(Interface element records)
-- begin --
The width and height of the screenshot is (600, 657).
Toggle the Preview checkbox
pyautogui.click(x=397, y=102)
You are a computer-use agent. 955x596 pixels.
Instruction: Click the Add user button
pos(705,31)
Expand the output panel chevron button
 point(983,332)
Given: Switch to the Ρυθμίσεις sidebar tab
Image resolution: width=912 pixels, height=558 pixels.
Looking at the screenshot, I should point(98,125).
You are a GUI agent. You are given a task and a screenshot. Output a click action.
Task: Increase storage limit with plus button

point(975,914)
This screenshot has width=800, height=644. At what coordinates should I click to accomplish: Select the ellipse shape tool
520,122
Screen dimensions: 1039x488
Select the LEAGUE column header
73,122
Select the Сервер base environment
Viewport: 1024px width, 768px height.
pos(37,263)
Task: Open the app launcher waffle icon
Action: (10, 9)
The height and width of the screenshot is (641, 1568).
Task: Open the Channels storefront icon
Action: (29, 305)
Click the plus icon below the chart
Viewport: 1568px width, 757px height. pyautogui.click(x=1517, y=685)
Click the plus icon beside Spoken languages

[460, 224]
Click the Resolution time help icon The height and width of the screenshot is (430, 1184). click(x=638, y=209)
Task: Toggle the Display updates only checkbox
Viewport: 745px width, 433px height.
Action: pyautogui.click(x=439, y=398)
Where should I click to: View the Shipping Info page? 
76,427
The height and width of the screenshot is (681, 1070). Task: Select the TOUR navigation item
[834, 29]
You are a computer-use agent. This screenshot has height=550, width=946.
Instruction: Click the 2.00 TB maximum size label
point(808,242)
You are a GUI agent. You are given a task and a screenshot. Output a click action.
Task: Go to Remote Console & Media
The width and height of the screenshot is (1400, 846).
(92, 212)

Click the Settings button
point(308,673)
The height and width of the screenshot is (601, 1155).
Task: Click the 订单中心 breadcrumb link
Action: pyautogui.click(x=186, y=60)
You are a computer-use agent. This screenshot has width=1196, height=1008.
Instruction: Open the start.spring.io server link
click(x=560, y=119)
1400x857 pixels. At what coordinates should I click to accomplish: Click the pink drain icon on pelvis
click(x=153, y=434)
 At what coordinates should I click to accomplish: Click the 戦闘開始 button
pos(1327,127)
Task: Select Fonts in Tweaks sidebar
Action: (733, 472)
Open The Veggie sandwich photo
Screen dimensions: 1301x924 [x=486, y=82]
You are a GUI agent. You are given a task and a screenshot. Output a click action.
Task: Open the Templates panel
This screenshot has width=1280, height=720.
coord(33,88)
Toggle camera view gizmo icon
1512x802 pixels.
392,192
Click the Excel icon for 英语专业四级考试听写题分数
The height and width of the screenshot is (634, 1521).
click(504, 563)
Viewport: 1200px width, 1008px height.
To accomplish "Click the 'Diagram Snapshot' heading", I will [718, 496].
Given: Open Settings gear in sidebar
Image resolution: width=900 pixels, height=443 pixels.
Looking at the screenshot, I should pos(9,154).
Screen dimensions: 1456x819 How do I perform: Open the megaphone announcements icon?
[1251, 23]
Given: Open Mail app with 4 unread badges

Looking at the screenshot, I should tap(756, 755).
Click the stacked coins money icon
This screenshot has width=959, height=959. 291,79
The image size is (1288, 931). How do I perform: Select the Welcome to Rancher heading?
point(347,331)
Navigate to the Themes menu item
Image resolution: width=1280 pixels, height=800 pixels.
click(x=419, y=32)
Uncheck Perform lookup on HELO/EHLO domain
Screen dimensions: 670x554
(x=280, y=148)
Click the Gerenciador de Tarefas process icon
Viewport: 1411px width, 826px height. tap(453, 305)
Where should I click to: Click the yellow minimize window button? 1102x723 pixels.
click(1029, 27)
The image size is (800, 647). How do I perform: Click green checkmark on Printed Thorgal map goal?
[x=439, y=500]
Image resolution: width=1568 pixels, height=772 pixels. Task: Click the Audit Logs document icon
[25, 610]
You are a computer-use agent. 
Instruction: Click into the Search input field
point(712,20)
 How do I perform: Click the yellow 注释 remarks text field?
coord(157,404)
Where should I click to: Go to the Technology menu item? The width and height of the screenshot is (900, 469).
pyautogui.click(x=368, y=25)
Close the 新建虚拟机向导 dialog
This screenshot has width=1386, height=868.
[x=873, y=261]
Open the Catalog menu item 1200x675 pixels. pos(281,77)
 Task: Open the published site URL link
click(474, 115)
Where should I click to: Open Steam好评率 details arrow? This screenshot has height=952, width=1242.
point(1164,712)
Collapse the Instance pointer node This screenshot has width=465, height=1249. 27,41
-- end --
*Written instruction*. Reproduce the material above with every occurrence of "checkbox" renamed to "check box", keeping all other text unchanged.

*The result*.
The width and height of the screenshot is (600, 657).
Toggle the Preview check box
pyautogui.click(x=397, y=102)
You are a computer-use agent. 955x596 pixels.
Instruction: Click the Add user button
pos(705,31)
Expand the output panel chevron button
 point(983,332)
Given: Switch to the Ρυθμίσεις sidebar tab
Image resolution: width=912 pixels, height=558 pixels.
Looking at the screenshot, I should point(98,125).
You are a GUI agent. You are given a task and a screenshot. Output a click action.
Task: Increase storage limit with plus button

point(975,914)
This screenshot has width=800, height=644. At what coordinates should I click to accomplish: Select the ellipse shape tool
520,122
Screen dimensions: 1039x488
Select the LEAGUE column header
73,122
Select the Сервер base environment
Viewport: 1024px width, 768px height.
pos(37,263)
Task: Open the app launcher waffle icon
Action: (10, 9)
The height and width of the screenshot is (641, 1568).
Task: Open the Channels storefront icon
Action: (29, 305)
Click the plus icon below the chart
Viewport: 1568px width, 757px height. pyautogui.click(x=1517, y=685)
Click the plus icon beside Spoken languages

[460, 224]
Click the Resolution time help icon The height and width of the screenshot is (430, 1184). click(x=638, y=209)
Task: Toggle the Display updates only check box
Viewport: 745px width, 433px height.
Action: pyautogui.click(x=439, y=398)
Where should I click to: View the Shipping Info page? 
76,427
The height and width of the screenshot is (681, 1070). Task: Select the TOUR navigation item
[834, 29]
You are a computer-use agent. This screenshot has height=550, width=946.
Instruction: Click the 2.00 TB maximum size label
point(808,242)
You are a GUI agent. You are given a task and a screenshot. Output a click action.
Task: Go to Remote Console & Media
The width and height of the screenshot is (1400, 846).
(92, 212)

Click the Settings button
point(308,673)
The height and width of the screenshot is (601, 1155).
Task: Click the 订单中心 breadcrumb link
Action: pyautogui.click(x=186, y=60)
You are a computer-use agent. This screenshot has width=1196, height=1008.
Instruction: Open the start.spring.io server link
click(x=560, y=119)
1400x857 pixels. At what coordinates should I click to accomplish: Click the pink drain icon on pelvis
click(x=153, y=434)
 At what coordinates should I click to accomplish: Click the 戦闘開始 button
pos(1327,127)
Task: Select Fonts in Tweaks sidebar
Action: (733, 472)
Open The Veggie sandwich photo
Screen dimensions: 1301x924 [x=486, y=82]
You are a GUI agent. You are given a task and a screenshot. Output a click action.
Task: Open the Templates panel
This screenshot has width=1280, height=720.
coord(33,88)
Toggle camera view gizmo icon
1512x802 pixels.
392,192
Click the Excel icon for 英语专业四级考试听写题分数
The height and width of the screenshot is (634, 1521).
click(504, 563)
Viewport: 1200px width, 1008px height.
To accomplish "Click the 'Diagram Snapshot' heading", I will [718, 496].
Given: Open Settings gear in sidebar
Image resolution: width=900 pixels, height=443 pixels.
Looking at the screenshot, I should pos(9,154).
Screen dimensions: 1456x819 How do I perform: Open the megaphone announcements icon?
[1251, 23]
Given: Open Mail app with 4 unread badges

Looking at the screenshot, I should tap(756, 755).
Click the stacked coins money icon
This screenshot has width=959, height=959. 291,79
The image size is (1288, 931). How do I perform: Select the Welcome to Rancher heading?
point(347,331)
Navigate to the Themes menu item
Image resolution: width=1280 pixels, height=800 pixels.
click(x=419, y=32)
Uncheck Perform lookup on HELO/EHLO domain
Screen dimensions: 670x554
(x=280, y=148)
Click the Gerenciador de Tarefas process icon
Viewport: 1411px width, 826px height. tap(453, 305)
Where should I click to: Click the yellow minimize window button? 1102x723 pixels.
click(1029, 27)
The image size is (800, 647). How do I perform: Click green checkmark on Printed Thorgal map goal?
[x=439, y=500]
Image resolution: width=1568 pixels, height=772 pixels. Task: Click the Audit Logs document icon
[25, 610]
You are a computer-use agent. 
Instruction: Click into the Search input field
point(712,20)
 How do I perform: Click the yellow 注释 remarks text field?
coord(157,404)
Where should I click to: Go to the Technology menu item? The width and height of the screenshot is (900, 469).
pyautogui.click(x=368, y=25)
Close the 新建虚拟机向导 dialog
This screenshot has width=1386, height=868.
[x=873, y=261]
Open the Catalog menu item 1200x675 pixels. pos(281,77)
 Task: Open the published site URL link
click(474, 115)
Where should I click to: Open Steam好评率 details arrow? This screenshot has height=952, width=1242.
point(1164,712)
Collapse the Instance pointer node This screenshot has width=465, height=1249. 27,41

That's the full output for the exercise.